There are a number of problems with mainstream macro-economics so fundamental that they require the slate to be wiped clean and the enterprise begun from scratch. Here is an incomplete (but growing) list of knockout issues with the conventional approach.
Economics can’t describe the Business Cycle Economics’ first assumptions prevent it from explaining its central phenomenon. The first question of the economy is the nature of the business cycle. Economics has no useful theory of the business cycle. In fact, since Walras (100 years) it has been impossible for economics to generate a theory of business cycle because it assumes that the economy is an equilibrium system. An equilibrium system can not self-generate cycles of any kind. link
Economics can’t describe the Global Financial Crisis The most widely used economic models in the run up to the GFC did not contain banks or a financial sector. That is to say that the models used by economists could not describe the most significant economic phenomenon of the last 50 years. Rather than discard their discredited theory economists have added a series of fiddle factors in an attempt to hide their failure. These models are still widely taught. link
Economists don’t understand the relationship between their models and the real world Economists believe that only universal economic models can be scientific. Attempts to create these models require assumptions that are known to be false. But followers of this approach believe so strongly in the premise that there can be no science of economics if there is no one universal model, they prefer to accept false assumptions as an approximation to the truth. The removal of the essential constraint of realism has turned economics away from the search for truth. link
Economics uses an invalid methodology Following Milton Friedman, economists have adopted the methodological assumption “the more significant the theory, the more unrealistic the assumptions”. This sometimes called the F-twist. In practice “unrealistic” means false.
Economics actively prefer theories with false premises over true ones. If a theory with false premises produces outputs that can be construed to match observed values the theory is thought to be confirmed. Macroeconomists simply “do not care about facts”. link
Economics makes assumptions that break the most basic scientific laws Economists have little understanding of the nature of science and use methods that a physicist would laugh at. In particular, economics uses the wrong mathematics because it misidentifies the nature of the economy as a system. For the system to be as described it’s defining characteristic would be entropy – the trend towards less order, complexity and structure over time. The truth is precisely the opposite. link
Economists are fixated on discredited 19th century science There are many examples of anachronism in economics. For instance there is a bizarre interest in strong reductionism. It is inexplicably thought to be scientific although the physical sciences abandoned the idea before contemporary scientists were born.
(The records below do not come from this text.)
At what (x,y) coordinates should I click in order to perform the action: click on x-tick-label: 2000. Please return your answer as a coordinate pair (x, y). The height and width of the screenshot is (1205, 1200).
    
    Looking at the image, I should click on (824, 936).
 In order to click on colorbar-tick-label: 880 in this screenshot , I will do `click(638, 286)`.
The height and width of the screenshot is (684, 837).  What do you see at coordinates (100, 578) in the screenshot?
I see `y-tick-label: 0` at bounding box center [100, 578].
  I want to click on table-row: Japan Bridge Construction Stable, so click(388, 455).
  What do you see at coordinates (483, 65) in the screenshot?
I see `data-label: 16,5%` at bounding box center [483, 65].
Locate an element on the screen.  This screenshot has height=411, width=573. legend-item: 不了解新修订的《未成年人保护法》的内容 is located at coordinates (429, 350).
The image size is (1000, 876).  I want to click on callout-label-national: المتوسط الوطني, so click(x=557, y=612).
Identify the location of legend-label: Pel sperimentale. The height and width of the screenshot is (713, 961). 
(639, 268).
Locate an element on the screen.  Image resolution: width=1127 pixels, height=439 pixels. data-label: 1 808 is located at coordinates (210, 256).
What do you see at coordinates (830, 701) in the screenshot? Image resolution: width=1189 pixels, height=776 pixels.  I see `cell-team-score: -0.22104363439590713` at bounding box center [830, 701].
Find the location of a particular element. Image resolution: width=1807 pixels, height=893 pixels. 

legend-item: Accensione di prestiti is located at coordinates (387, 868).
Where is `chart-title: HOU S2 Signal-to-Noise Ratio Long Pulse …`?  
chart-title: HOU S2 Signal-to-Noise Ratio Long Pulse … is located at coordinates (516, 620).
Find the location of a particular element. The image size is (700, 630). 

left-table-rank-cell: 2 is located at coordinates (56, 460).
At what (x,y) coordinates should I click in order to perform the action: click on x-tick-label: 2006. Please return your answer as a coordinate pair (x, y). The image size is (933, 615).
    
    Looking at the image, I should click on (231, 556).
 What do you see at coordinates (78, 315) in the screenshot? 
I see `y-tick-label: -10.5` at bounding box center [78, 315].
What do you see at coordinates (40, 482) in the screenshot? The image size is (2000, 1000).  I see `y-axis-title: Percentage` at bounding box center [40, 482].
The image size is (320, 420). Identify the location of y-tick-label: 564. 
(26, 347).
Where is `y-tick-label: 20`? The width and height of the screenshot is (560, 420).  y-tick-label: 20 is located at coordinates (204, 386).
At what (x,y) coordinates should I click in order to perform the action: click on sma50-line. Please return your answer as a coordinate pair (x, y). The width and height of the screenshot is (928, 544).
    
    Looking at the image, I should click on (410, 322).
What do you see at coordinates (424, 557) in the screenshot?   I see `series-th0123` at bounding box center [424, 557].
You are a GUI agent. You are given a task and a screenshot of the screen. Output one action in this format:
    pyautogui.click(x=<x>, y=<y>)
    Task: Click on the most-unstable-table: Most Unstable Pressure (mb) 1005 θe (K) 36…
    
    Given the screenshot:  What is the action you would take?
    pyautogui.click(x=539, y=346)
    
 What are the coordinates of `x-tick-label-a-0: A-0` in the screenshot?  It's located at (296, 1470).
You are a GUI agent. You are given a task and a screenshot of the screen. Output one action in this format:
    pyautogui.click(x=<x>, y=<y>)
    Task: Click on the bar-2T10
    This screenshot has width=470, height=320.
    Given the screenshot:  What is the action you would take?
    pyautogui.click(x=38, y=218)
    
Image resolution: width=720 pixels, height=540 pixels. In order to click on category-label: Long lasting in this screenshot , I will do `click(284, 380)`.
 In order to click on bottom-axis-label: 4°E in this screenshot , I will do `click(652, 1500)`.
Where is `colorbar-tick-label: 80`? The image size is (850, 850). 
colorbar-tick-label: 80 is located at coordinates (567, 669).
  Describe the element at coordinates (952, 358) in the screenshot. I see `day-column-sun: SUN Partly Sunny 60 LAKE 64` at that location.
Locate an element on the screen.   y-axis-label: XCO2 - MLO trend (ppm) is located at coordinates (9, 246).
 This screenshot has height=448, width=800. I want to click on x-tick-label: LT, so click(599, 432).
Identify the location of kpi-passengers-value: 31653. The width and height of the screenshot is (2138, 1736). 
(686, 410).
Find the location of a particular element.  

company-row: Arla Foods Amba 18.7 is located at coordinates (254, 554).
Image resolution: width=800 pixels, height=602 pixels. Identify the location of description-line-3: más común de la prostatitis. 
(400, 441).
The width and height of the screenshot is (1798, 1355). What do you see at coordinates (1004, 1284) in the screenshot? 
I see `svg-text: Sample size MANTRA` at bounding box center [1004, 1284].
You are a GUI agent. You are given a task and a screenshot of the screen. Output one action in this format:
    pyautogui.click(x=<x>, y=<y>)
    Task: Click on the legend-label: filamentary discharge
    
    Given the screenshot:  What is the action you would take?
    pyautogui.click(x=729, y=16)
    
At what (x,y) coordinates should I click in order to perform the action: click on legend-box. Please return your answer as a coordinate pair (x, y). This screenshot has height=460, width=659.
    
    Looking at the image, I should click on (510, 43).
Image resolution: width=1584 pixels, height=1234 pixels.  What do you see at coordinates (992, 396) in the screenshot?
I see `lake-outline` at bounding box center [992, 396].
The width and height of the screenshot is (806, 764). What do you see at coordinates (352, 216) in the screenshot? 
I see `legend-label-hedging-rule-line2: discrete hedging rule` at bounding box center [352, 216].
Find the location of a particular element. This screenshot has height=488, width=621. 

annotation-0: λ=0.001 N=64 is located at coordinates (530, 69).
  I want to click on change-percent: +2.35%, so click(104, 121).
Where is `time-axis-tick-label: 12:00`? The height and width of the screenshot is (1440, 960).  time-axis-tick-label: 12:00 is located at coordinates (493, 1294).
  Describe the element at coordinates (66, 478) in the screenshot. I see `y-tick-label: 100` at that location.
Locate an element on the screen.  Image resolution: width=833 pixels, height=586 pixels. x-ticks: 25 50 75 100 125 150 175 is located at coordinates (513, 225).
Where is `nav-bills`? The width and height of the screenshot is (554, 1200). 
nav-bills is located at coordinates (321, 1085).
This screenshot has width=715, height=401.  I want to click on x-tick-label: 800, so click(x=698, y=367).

Not one engineer, chemist or biologist believes their science to be applied particle physics. Strong reductionism denies what philosophy and science call emergence. Emergent properties are essential to all physical phenomena at the visible level, and all social phenomena, including those studied by economists. link
Economists can establish no clear links between their models and observation As models become more complex it gets ever more difficult to connect them to actual observations. This is known as the Identification Problem. Consider for instance an equilibrium model be comprised of two equations – one for the demand curve and one for the supply curve. Observations of pairs of quantities of supply and prices in the market can not, of themselves, validate that theory. It isn’t possible to determine whether it is the supply or demand curve that is moving. link
It is very difficult to make reliable inferences about causality from the observation of variables that are part of a simultaneous system. In practice its heads economics wins tails we lose. In 2003 Robert Lucas said “macroeconomics … has succeeded: Its central problem of depression prevention has been solved”. In 2008 he said that the success of macro-economics had nothing to do with depressions – economics predicted that such events cannot be predicted.
In summary – macro-economics makes use of models that
– use mathematical approaches long ago discredited
– ape centuries old science
– are based upon premises that are known to be false
– are compatible with just about any observed event in the real world
This leaves them largely, if not completely, devoid of value.